> [YOUR INSTRUCTIONS] Return exactly the span of lines that opens with the line containing "Open user settings gear icon" and closes with the last line of the data, inclusive.

> [RECORDS PROVIDED]
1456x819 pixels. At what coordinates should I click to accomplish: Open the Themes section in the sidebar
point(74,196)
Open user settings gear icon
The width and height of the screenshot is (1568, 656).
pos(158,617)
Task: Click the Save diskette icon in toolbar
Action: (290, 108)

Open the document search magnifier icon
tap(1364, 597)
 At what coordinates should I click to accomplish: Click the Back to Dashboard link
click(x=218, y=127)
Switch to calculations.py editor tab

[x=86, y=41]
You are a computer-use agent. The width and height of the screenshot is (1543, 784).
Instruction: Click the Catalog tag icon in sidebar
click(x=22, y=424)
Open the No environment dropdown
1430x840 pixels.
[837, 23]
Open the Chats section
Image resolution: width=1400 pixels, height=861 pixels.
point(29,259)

> [ANSWER BOX]
Open user settings gear icon
The width and height of the screenshot is (1568, 656).
pos(158,617)
Task: Click the Save diskette icon in toolbar
Action: (290, 108)

Open the document search magnifier icon
tap(1364, 597)
 At what coordinates should I click to accomplish: Click the Back to Dashboard link
click(x=218, y=127)
Switch to calculations.py editor tab

[x=86, y=41]
You are a computer-use agent. The width and height of the screenshot is (1543, 784).
Instruction: Click the Catalog tag icon in sidebar
click(x=22, y=424)
Open the No environment dropdown
1430x840 pixels.
[837, 23]
Open the Chats section
Image resolution: width=1400 pixels, height=861 pixels.
point(29,259)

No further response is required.